Convert the items below, from the line with "Close the 404 tab via red X" up to and including the line with "[x=239, y=381]", into a two-column CSV with the headers instruction and location. Give one row per item, with each field in quotes and line breaks replaced by spaces.

• GIVEN DATA:
(begin)

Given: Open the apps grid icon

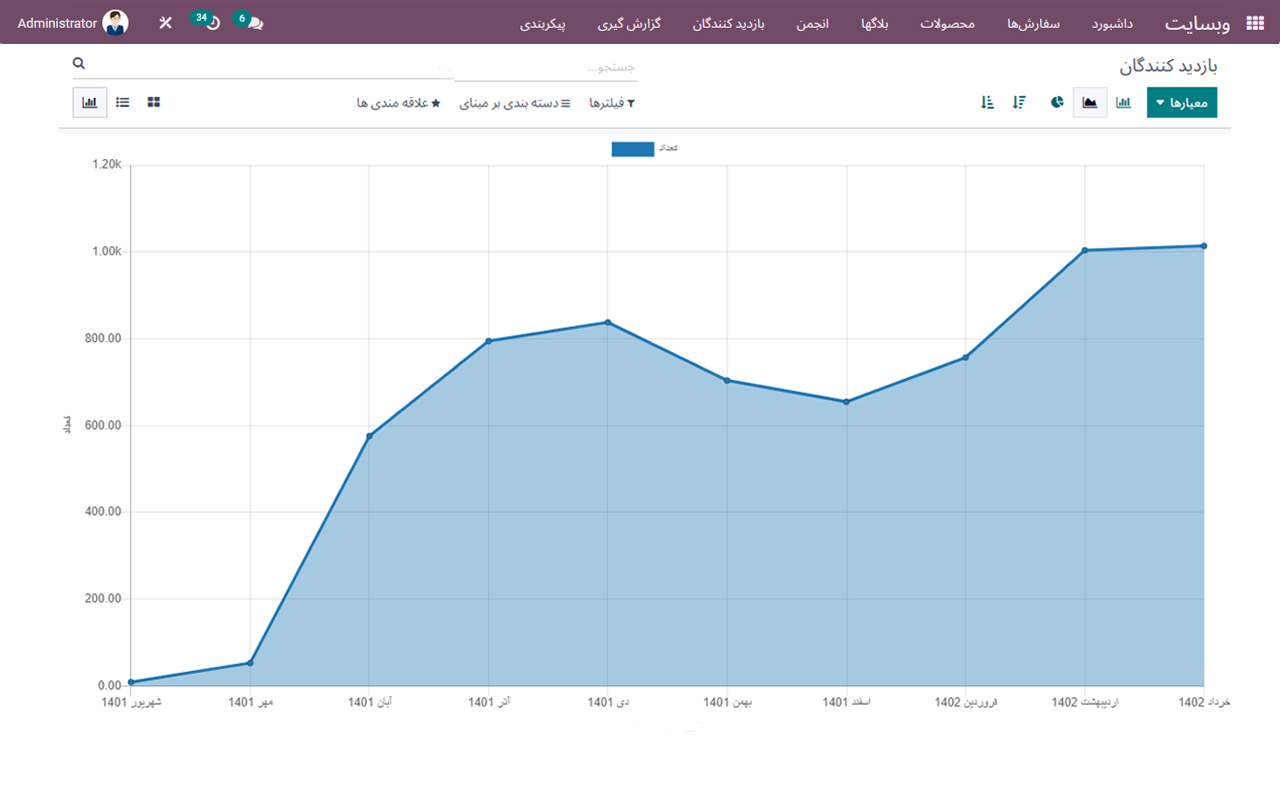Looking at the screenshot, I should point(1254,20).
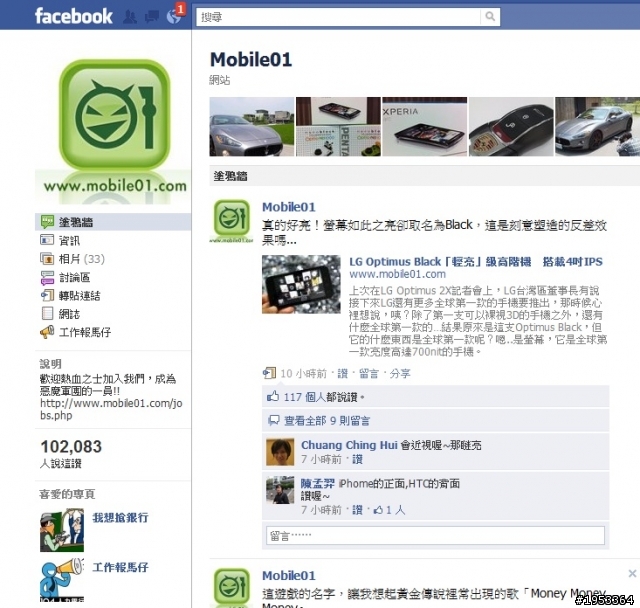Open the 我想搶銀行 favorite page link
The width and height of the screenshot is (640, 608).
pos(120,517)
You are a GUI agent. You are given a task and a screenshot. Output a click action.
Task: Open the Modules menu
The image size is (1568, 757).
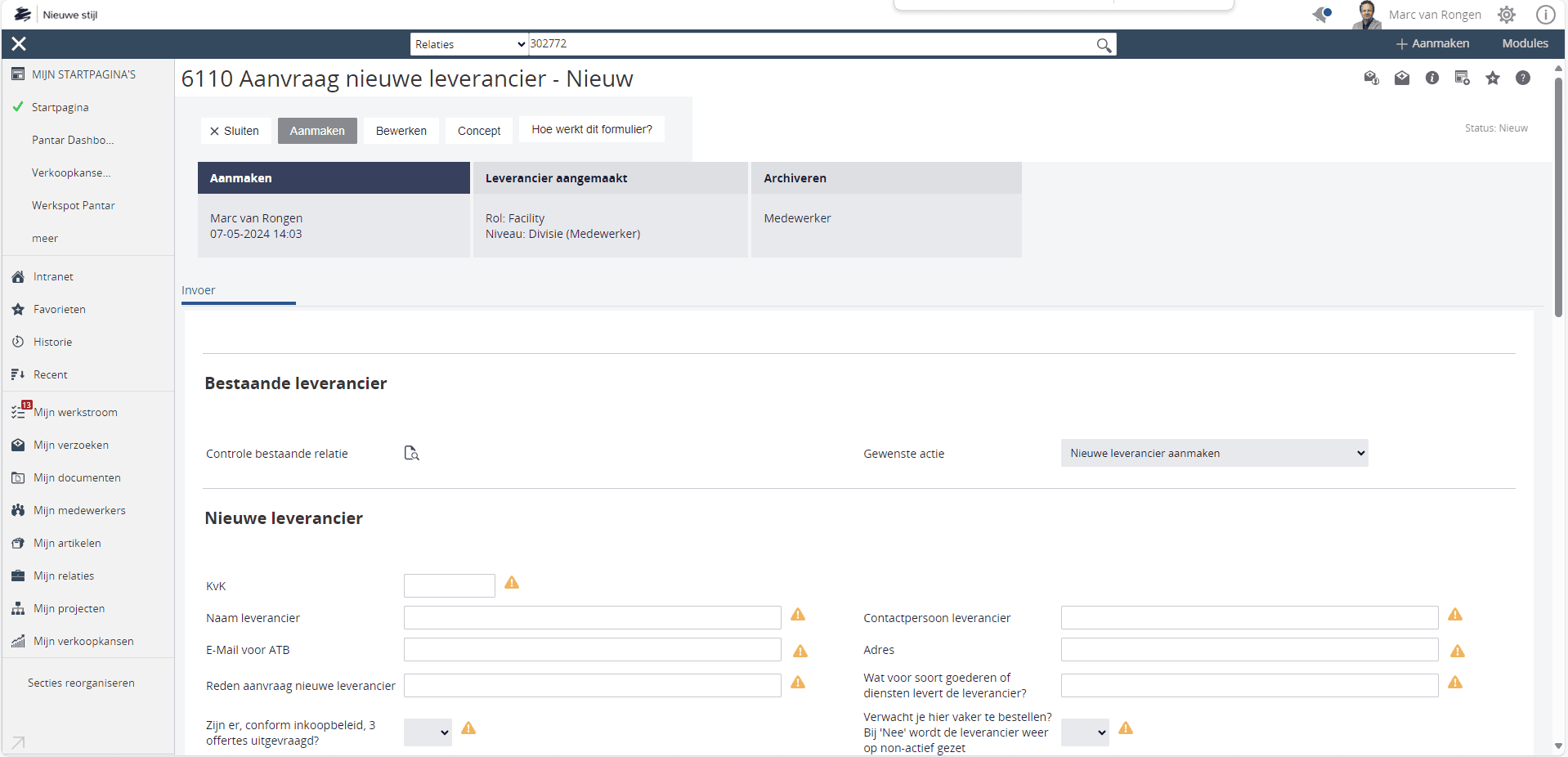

(end)
(begin)

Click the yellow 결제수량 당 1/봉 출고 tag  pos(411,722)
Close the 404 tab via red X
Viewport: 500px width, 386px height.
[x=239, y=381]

(end)

• FINAL RESULT:
instruction,location
"Close the 404 tab via red X Viewport: 500px width, 386px height.","[x=239, y=381]"